Print each of the entries below verbatim, without altering any line.

━━━ RECORDS SHOWN

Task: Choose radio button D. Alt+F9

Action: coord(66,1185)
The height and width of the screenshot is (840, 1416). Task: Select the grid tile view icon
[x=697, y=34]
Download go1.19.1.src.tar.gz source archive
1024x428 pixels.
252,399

━━━━━━

• _THE SOLUTION_:
Task: Choose radio button D. Alt+F9

Action: coord(66,1185)
The height and width of the screenshot is (840, 1416). Task: Select the grid tile view icon
[x=697, y=34]
Download go1.19.1.src.tar.gz source archive
1024x428 pixels.
252,399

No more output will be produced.